At the end of each year I delight in reading a ton of “best albums of the year” lists on blogs and in magazines to find everything that I’ve missed over the year. I think I listened to quite a bit over the last 11 and a half months, so I’ve decided to publish my own best of 2008 this time around. It was a hard to choose, but I finally got it down to 20.
20 | Wild Beasts – Limbo, Panto
I’m starting off my top 20 list with some fauve British guitars. I’ve been following Wild Beasts from their early EPs and singles and what’s great is that they didn’t lose their raw sound on their debut album, Limbo, Panto. Angular guitars, falsetto vocals, and unconventional percussion make this a weird but rewarding listen. Matisse would be proud.
19 | Bloc Party – Intimacy
I miss Silent Alarm era Bloc Party, but will always welcome anything they release. If Weekend in the City was a jump, this is a complete departure from their early sound. Here they’ve stuck to their love of post-punk, but have incorporated more electronic elements and weird sound effects (i.e. a drill in your right ear) than ever before. Intimacy finds them trying new things, and once they master them, the sound is going to blow our minds.
18 | Fleet Foxes – s/t
One of the most acclaimed albums of the year, the self-titled debut LP from Fleet Foxes has catapulted the Seattle five piece from obscurity to superstardom. Every time I listen to it, I’m reminded of so many of my favourite bands. Put simply, this album is the psychedelia of Miracle Fortress, the orchestration of Arcade Fire, and the earthy feel of Beirut.
17 | She & Him – Volume One
Who knew Zooey Deschanel could sing? Her songs paired up with the guitar work and production skills of M. Ward have made Volume One one of the more enjoyable listens this year. They’ve perfected a classic pop sound with a country tinge. Any of these songs could have been hits for America or Albert Hammond (Sr.).
16 | The Kills – Midnight Boom
I don’t know if punk still exists in 2008, but if there’s one example it may be The Kills. These guys have the attitude down. They have the anger too, but instead they make slow, calculated garage rock. When the repression breaks out into distortion and feedback, magic happens.
15 | The Streets – Everything Is Borrowed
Mike Skinner hasn’t had an album on which every song is great since 2001’s Original Pirate Material, but I’ve always found songs to love on each of his albums. This one is no different with my favourites being “Everything Is Borrowed,” “On the Edge of a Cliff” and “I Love You (More Than You Like Me).”
14 | Mystery Jets – Twenty One
At first I didn’t like the transformation of Mystery Jets from their first album Making Dens to their sophomore release. Yet another band who had sold out by trading in a tight guitar sound for slick pop production. But after listening to this enough, it had me convinced that the change was an improvement. This is great radio-friendly stuff, which will have you singing along by the second listen.
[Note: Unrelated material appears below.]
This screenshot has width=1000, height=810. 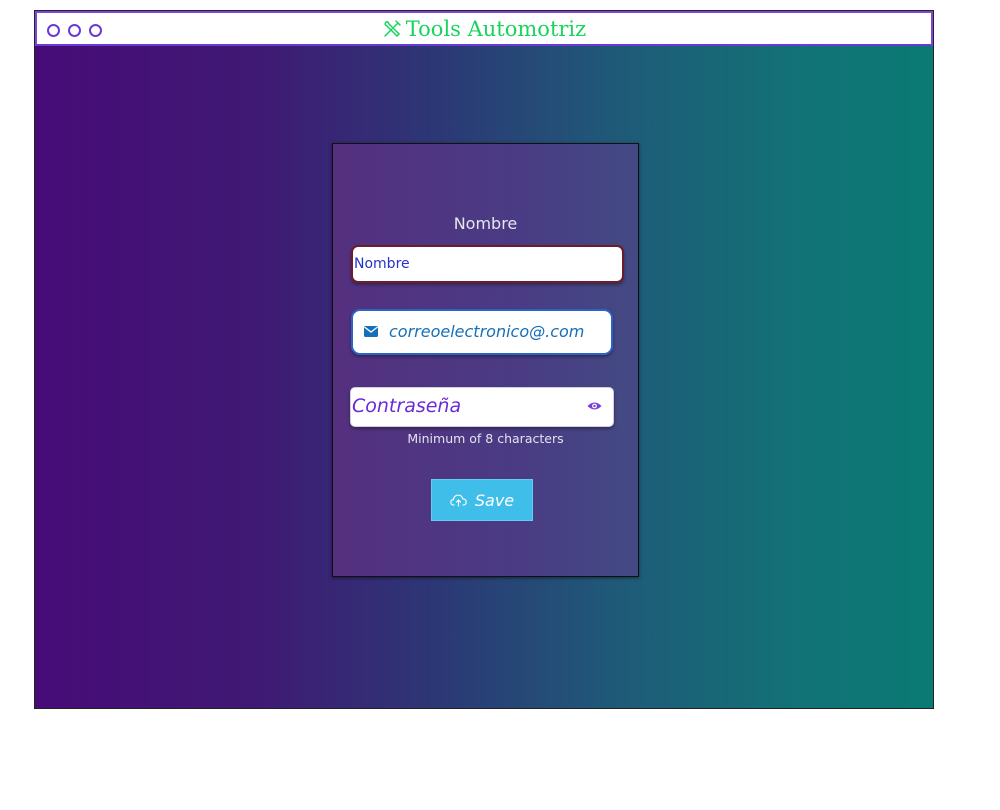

13 | The Organ – Thieves EP
It was a sad day when The Organ announced that they would be breaking up in late 2006. Even sadder was when I saw this EP and mistakingly thought they had reunited. They haven’t, but at least now the world has six more songs unreleased songs from the band that left us too soon.
12 | DeVotchKa – A Mad & Faithful Telling
I first heard DeVotchKa’s “How It Ends” and “You Love Me” on the Everything Is Illuminated and Little Miss Sunshine soundtracks. Since then they’ve mastered their hybrid sound of gypsy folk with punk, especially on “Transliterator” which is one of my 2008 favourites. I recommend this album to anyone who is a fan of Beirut or Gogol Bordello.
11 | The Lodger – Life Is Sweet
Life Is Sweet features more of the same sweet guitar melodies that made The Lodger’s debut album Grown Ups one of last year’s best albums. What’s more, they even decided to upgrade their indie pop sound on a few tracks with a raucaus dance beat a la Orange Juice.